Blue Cross Blue Shield of Michigan lost $2.5 million in 2012 as deep losses on individual health insurance policies more than offset earnings across other portions of the business.
The health insurer today said it recorded a $221 million underwriting loss that came mostly on individual and Medicare supplemental health plans that represent about 9 percent of Blue Cross Blue Shield’s business.
Vice President for Finance Paul Mozak termed the overall loss as “relatively small” and indicative of the continued losses on individual policies. Unlike past years, earnings across other segments and Blue Cross subsidiaries were not enough to offset the individual losses in 2012, he said.
“It is very consistent that we’ve been losing money over time” on individual coverage, Mozak said.
The loss last year came after Blue Cross reported net income of $40 million in 2011.
The overall loss came despite growth last year in premium revenues, investment income and membership. Enrollment in Blue Cross Blue Shield health plans grew by more than 32,000 people last year to 4.44 million.
President and CEO Dan Loepp attributes the membership growth to moderating rate increases for small businesses, a growing product lineup and collaborations with doctors and hospitals to improve the cost and quality of care.
“In an atmosphere of significant change, we continue to see a positive response from customers to our efforts to provide more choices in health insurance products and more cost-competitive pricing,” Loepp said in a statement.
The $221 million underwriting loss for 2012 grew substantially from 2011’s loss of $48.8 million.
As it has in the past, Blue Cross Blue Shield attributed the loss on individual policies to the current state law that requires it to insure everyone who applies for coverage, regardless of their health status. That leaves Blue Cross Blue Shield with an individual market customer base that costs more to insure than HMOs and commercial carriers that are not required to take everyone.
Come next year, the individual insurance market “becomes a completely different market with entirely different rules,” Mozak said.
Beginning in January 2014, the federal Affordable Care Act requires all insurers and HMOs to issue a policy to any applicant seeking coverage through new health exchanges that all states must have operating. That should result in an easing of Blue Cross Blue Shield’s losses in the individual market.

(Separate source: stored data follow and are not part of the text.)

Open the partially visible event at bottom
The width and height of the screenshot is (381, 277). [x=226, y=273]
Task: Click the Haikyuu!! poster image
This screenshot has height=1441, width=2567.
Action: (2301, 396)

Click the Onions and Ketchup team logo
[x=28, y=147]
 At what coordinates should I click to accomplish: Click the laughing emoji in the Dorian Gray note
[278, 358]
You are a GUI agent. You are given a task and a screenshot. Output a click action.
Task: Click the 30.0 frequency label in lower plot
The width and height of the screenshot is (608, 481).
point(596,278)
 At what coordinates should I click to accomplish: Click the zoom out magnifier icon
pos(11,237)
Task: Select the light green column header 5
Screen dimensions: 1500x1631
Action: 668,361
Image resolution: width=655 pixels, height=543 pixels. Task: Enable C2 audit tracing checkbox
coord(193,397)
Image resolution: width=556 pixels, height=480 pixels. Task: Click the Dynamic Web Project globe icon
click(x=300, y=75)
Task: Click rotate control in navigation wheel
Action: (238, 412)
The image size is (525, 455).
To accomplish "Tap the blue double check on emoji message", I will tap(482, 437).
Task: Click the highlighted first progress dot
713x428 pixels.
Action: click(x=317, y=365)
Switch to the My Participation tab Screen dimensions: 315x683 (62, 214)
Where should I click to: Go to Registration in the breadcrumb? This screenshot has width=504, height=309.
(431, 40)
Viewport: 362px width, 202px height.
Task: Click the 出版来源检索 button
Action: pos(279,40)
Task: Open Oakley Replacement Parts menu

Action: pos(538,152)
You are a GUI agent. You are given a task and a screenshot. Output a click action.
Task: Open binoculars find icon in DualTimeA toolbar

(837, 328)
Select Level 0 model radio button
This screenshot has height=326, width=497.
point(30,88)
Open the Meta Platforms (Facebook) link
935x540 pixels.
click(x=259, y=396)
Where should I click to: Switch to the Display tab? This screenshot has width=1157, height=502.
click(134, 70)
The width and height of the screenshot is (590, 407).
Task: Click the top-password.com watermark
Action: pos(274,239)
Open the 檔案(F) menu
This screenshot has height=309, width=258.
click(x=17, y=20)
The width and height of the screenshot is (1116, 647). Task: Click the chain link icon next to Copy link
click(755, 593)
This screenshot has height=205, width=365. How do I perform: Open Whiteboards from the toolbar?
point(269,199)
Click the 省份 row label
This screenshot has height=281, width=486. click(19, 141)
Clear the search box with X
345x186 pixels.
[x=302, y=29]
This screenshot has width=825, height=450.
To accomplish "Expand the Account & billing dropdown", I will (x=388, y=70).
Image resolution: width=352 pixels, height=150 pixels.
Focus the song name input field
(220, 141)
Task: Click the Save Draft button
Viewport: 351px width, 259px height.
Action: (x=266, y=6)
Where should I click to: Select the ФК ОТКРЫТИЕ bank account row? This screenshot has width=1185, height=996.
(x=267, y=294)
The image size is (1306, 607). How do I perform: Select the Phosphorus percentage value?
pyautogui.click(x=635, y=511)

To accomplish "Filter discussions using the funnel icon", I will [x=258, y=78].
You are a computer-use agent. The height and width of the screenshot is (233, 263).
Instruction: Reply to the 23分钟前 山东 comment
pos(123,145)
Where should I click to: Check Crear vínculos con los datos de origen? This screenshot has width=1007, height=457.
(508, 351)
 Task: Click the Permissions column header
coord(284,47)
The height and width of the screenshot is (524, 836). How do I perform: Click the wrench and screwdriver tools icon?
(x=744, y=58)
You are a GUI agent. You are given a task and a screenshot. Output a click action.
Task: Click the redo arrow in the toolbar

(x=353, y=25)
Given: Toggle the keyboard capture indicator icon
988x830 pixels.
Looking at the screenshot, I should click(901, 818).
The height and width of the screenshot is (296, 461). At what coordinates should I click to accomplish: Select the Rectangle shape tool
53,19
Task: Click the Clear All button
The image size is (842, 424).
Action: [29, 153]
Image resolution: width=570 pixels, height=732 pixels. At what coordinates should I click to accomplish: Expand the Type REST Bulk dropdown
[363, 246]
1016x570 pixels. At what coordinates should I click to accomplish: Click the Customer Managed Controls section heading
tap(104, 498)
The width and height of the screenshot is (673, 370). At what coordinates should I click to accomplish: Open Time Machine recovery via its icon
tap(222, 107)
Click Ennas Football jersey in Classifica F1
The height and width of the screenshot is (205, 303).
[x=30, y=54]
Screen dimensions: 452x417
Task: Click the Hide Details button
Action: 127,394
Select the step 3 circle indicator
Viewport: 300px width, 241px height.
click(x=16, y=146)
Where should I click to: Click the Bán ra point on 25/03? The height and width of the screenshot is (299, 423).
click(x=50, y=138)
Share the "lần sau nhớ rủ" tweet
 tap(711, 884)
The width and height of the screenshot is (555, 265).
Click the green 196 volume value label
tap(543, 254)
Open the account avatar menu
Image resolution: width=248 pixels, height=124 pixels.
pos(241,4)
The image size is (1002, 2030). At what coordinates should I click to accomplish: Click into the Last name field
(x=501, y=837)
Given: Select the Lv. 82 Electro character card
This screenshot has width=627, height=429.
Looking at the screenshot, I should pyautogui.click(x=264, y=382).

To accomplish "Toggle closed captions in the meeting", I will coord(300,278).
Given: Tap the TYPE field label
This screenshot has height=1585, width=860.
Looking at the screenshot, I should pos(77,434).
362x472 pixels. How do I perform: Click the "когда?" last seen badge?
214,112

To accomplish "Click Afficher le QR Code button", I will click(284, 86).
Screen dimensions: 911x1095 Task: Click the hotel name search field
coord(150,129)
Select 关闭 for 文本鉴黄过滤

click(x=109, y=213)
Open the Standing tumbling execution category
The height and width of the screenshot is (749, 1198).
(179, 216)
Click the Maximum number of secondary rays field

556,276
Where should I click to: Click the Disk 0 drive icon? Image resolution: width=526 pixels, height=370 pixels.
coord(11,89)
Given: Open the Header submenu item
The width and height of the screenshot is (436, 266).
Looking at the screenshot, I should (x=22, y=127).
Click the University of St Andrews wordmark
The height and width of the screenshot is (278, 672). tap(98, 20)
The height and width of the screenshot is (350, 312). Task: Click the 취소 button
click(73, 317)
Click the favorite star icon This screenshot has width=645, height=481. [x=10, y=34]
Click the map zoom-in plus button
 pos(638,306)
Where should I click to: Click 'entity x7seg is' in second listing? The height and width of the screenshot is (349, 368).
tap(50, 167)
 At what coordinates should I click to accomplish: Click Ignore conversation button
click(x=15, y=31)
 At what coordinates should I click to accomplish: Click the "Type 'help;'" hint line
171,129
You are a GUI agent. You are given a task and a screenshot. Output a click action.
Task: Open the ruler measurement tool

“It makes sense that those losses will moderate over time and that they will be absorbed as they have not been for the last 30 or so years,” said Andy Hetzel, Blue Cross Blue Shield’s vice president of corporate communications. “New regulations coming in the individual market, the reforms that are happening and the new marketplace that is coming online should, over the long term, help to moderate the entire market loss on individual products because the risk will be spread more evenly over a number of insurers.”
Blue Cross Blue Shield of Michigan overall generated revenue of $20.9 billion in 2012 across all of its business segments that include self-funded policies that account for more than 50 percent of business and its Blue Care Network HMO and the Accident Fund worker’s compensation and LifeSure long-term care insurers. That compares with $20.4 billion in total revenue in 2011.
The insurer paid out $18.6 billion in benefits, which equates to about 89 percent of revenue.